The main thrust of this matter is that there should be interim orders pending the matter being referred to arbitration. The interim order is meant to preserve the status quo. The amendments sought were necessitated by events that took place since the matter was filed. There is justifiable risk that unless the application is amended the plaintiff will suffer and continue to suffer irreparable loss which cannot be compensated by damages, but even more importantly the entire suit by the plaintiff will be rendered nugatory.
This application was opposed by counsel for the respondent; M/s Dar argued that the application is bad in law because it is not brought within the provisions of order 6(A) of the CPR which deals with amendments. Counsel made reference to the Court of Appeal decision in the case of Board of Governors Nairobi School vs. Getah 1999 LLRRL 4130 (CAK). In that decision, the Court of Appeal held that chamber summons is not a pleading within the meaning of the term as used in the Civil Procedure Act and the rules there under. The opinion of the Court of Appeal was that “Pleading” is defined in section 2 of the Civil Procedure Act as follows:-
“. . . includes a petition or summons, and the statements in writing of the claim or demand of any plaintiff, and of the defence of any defendant thereto, and of the reply of the plaintiff to any defence or counterclaim of a defendant”
There seems to be divided opinion because in the case of Echaria vs Echaria [1997] LLR 2532 (CAK) a five Judge Bench of the same Court held that a defect in a notice of motion can be curable by an amendment. Counsel for the applicant was given leave to amend the notice of motion.
The whole purpose of amending pleadings, apart from curing a defect is also to bring out all the issues in controversy for their determination. I do not see why an applicant should be denied leave to amend pleadings by whatever form unless if the application is not made in good faith, for example the application is meant to delay the cause of justice. This leave can be granted by the court within the inherent powers vested by dint of section 3(a) of the Civil Procedure Act. Ordinarily even within the general provisions of the civil procedure, the court is granted powers to allow even an oral application for amendment or even on its own motion or an application by any other party the court can order any document to be amended.

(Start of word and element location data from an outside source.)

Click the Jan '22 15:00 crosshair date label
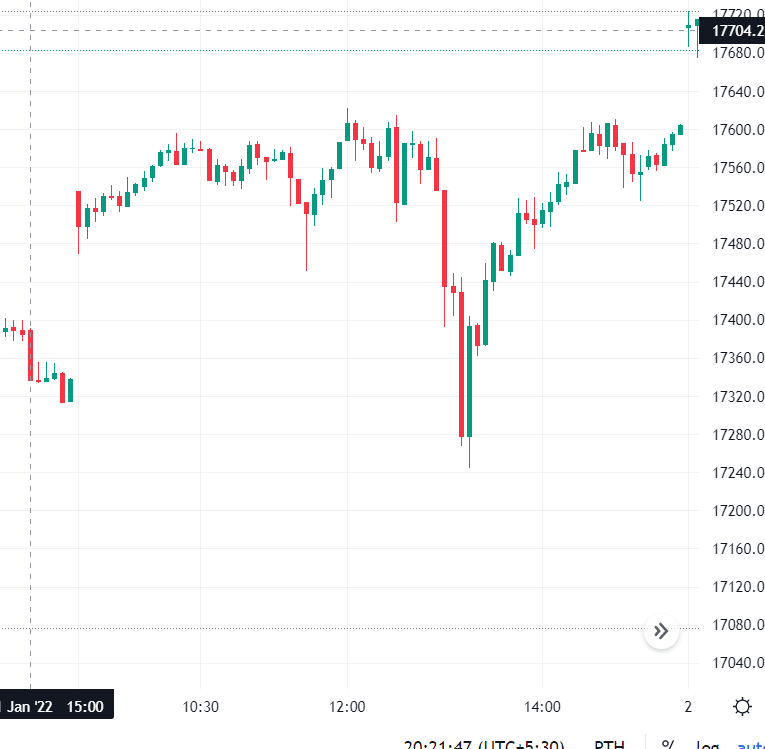This screenshot has height=749, width=765. point(56,706)
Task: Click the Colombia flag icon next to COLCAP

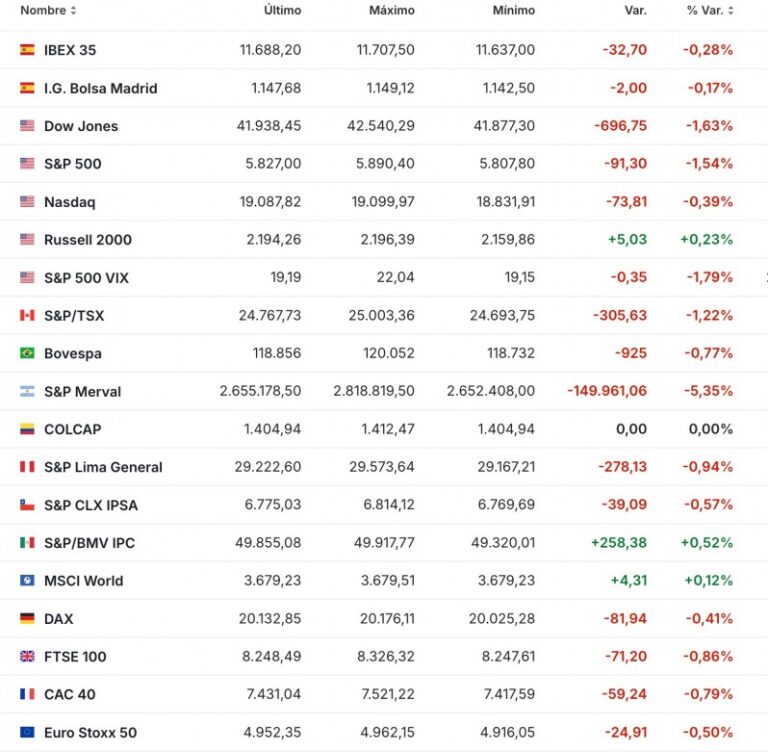Action: 27,429
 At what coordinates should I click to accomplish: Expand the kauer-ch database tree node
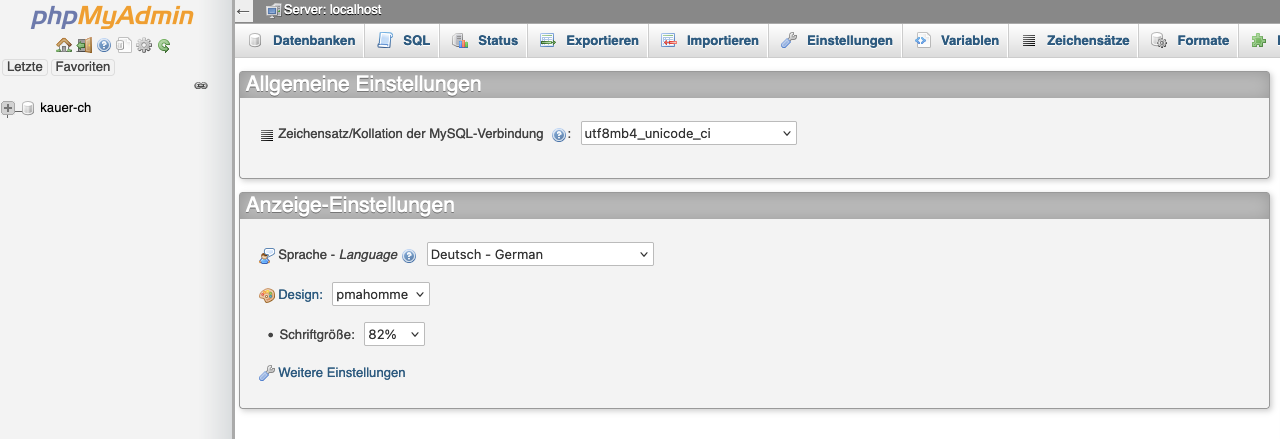click(x=9, y=108)
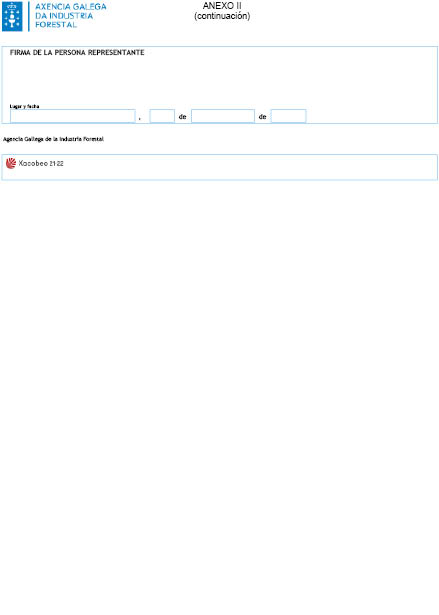
Task: Click the 'FORESTAL' logo text line
Action: coord(56,24)
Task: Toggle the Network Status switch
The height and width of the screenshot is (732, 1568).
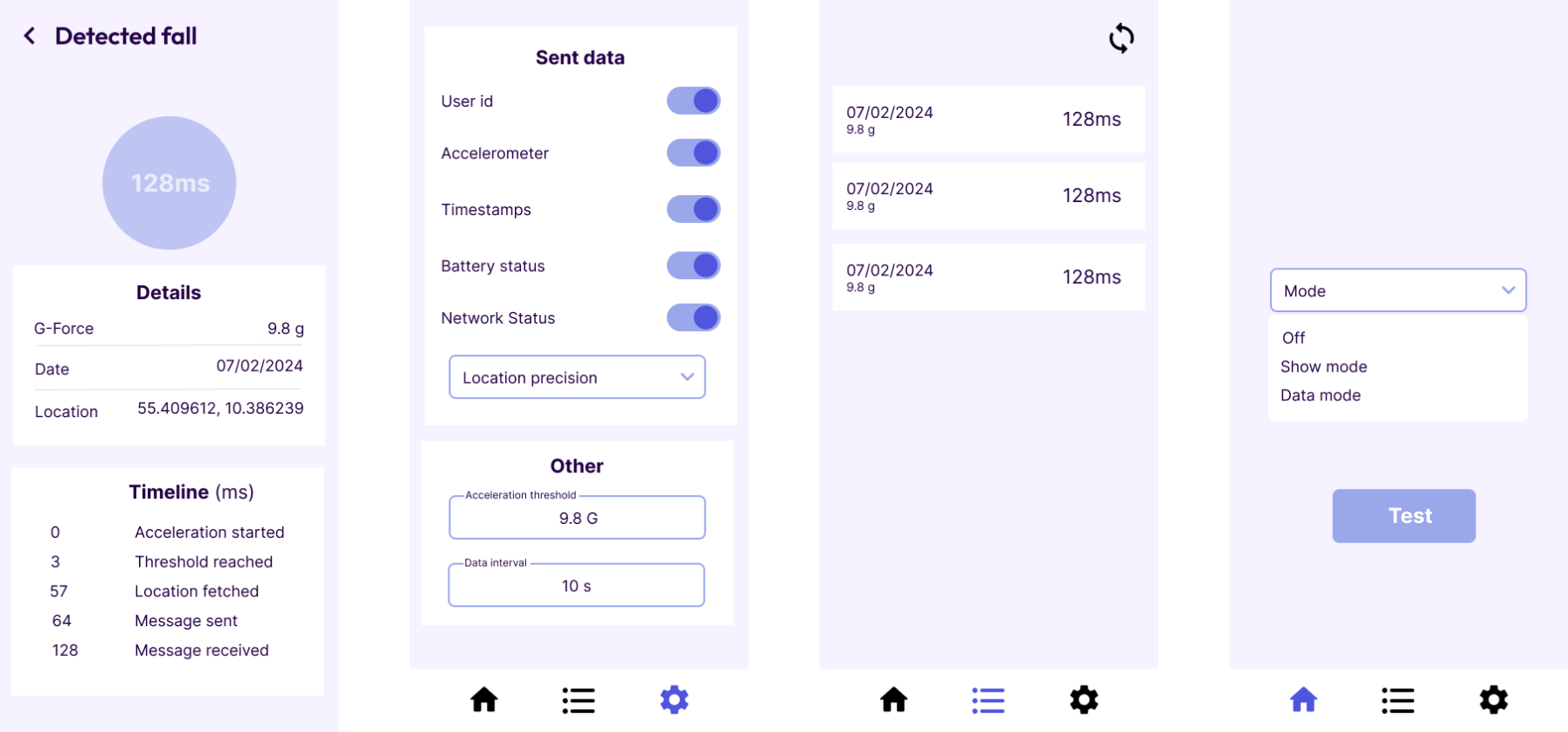Action: coord(693,317)
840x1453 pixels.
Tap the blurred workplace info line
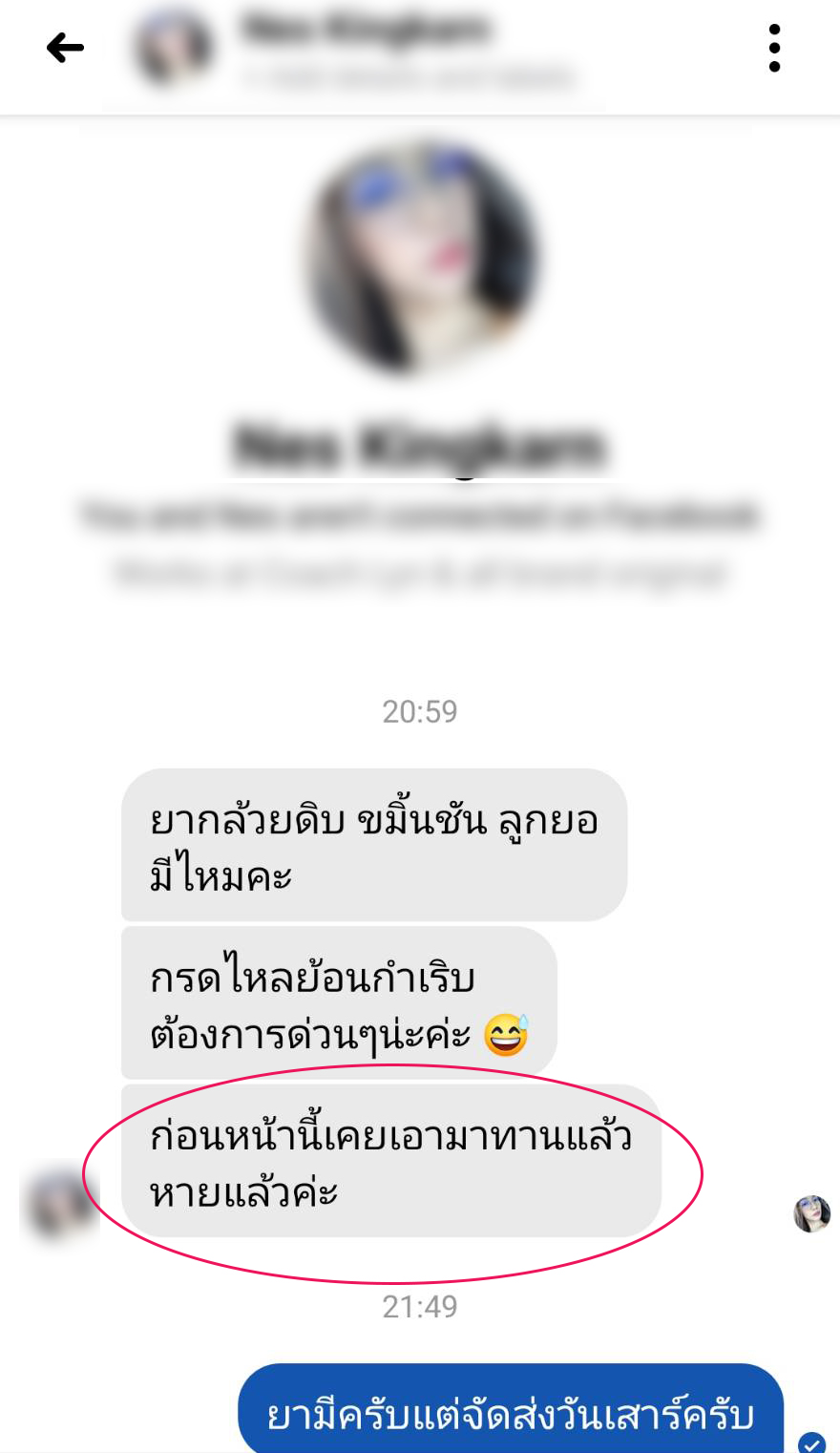420,574
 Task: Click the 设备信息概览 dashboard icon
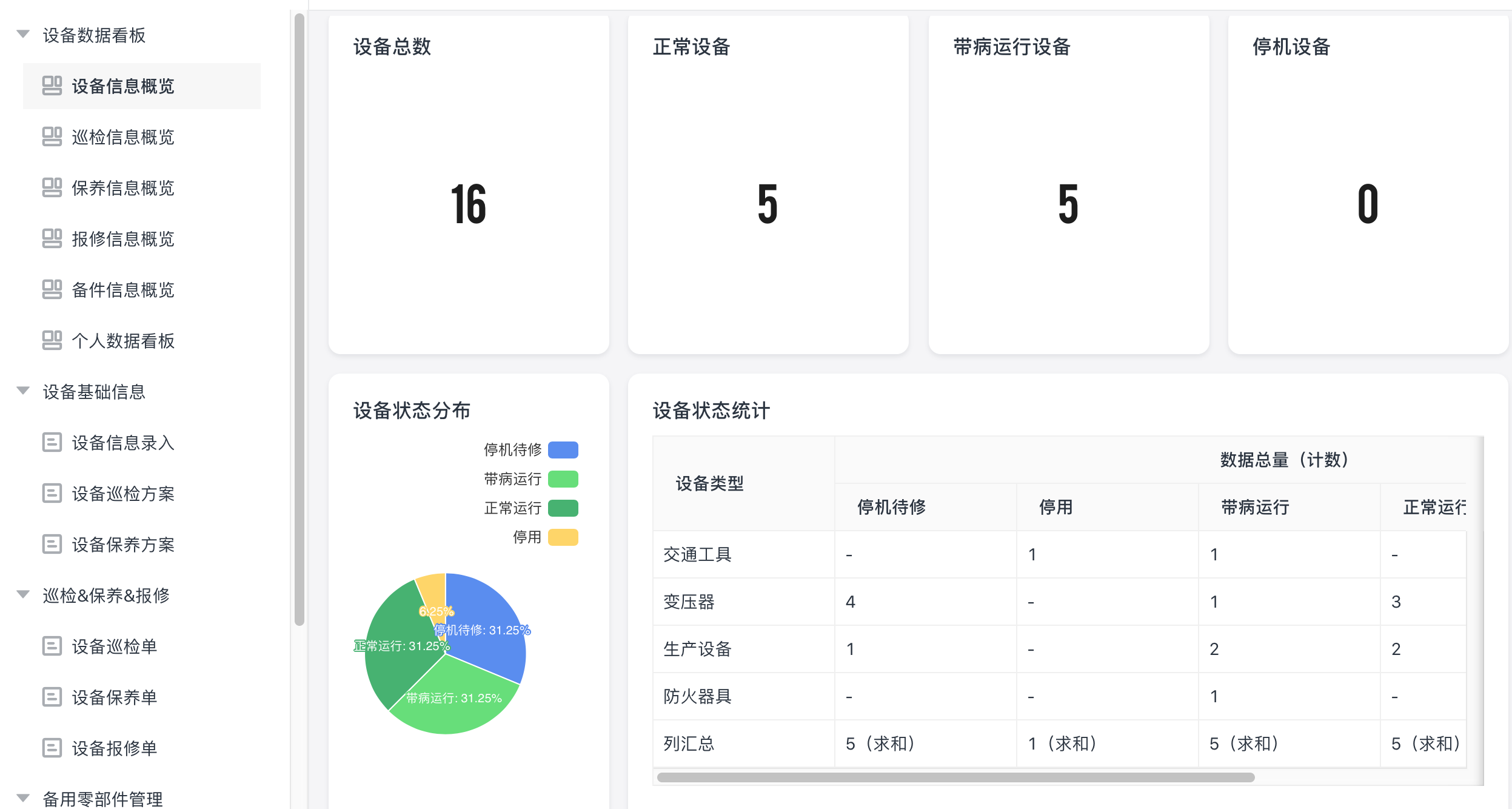tap(52, 86)

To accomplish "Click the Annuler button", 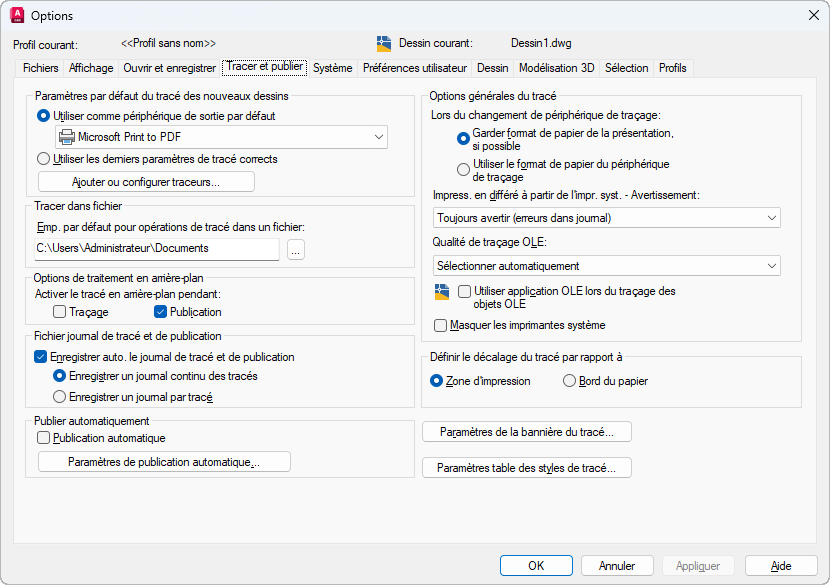I will point(618,566).
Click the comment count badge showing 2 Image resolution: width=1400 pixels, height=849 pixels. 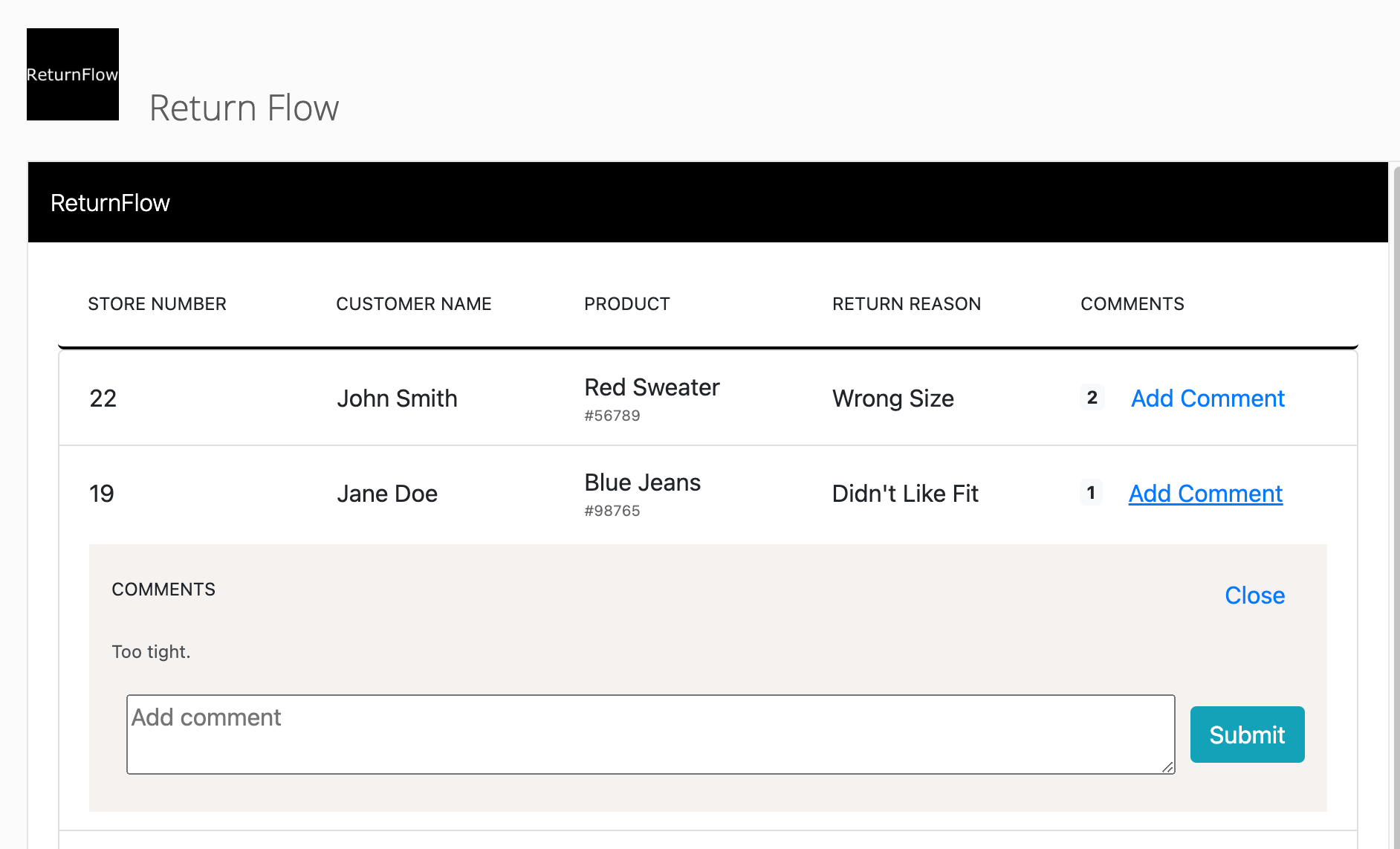pos(1092,398)
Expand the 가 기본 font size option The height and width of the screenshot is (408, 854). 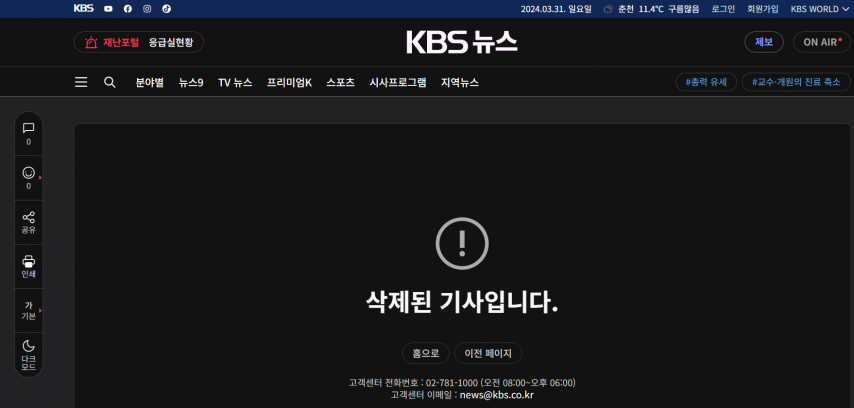[x=28, y=310]
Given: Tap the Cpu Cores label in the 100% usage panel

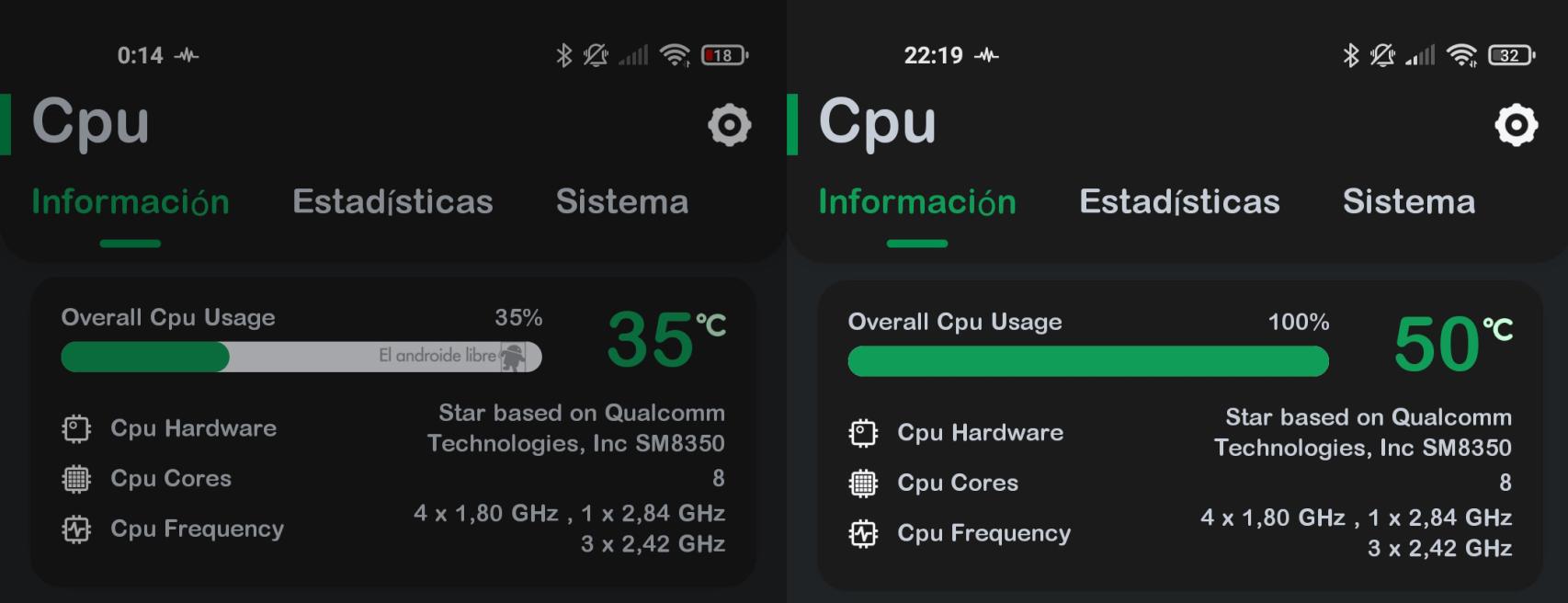Looking at the screenshot, I should 958,484.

I do not see any prejudice that the defendants will be caused by the amendments sought herein. The plaintiff contends and I have no reason to doubt after reading the proposed intended amendments that they are meant to bring all the matters in controversy for determination by the court. It is further contended that if the amendment is not allowed the whole suit by the plaintiff will be rendered nugatory. There is a great deal of jurisprudence where the High court and the Court of Appeal has allowed amendments to cure defects in the pleadings including chamber summons and emphasized that the rules of procedure are handmaidens of the court and should not be converted into the fetish of mistresses of justice. I share this view and find no plausible prejudice that will be caused to the defendant apart from delay and costs for this application which in any event I award to the respondent.
Accordingly, I grant leave to the applicant to amend the chamber summons and serve upon the respondent within 7 days; the respondent will also be at liberty to file a replying affidavit within 7 days of service. It is so ordered.
RULING READ AND SIGNED ON 10TH NOVEMBER 2009 AT NAIROBI.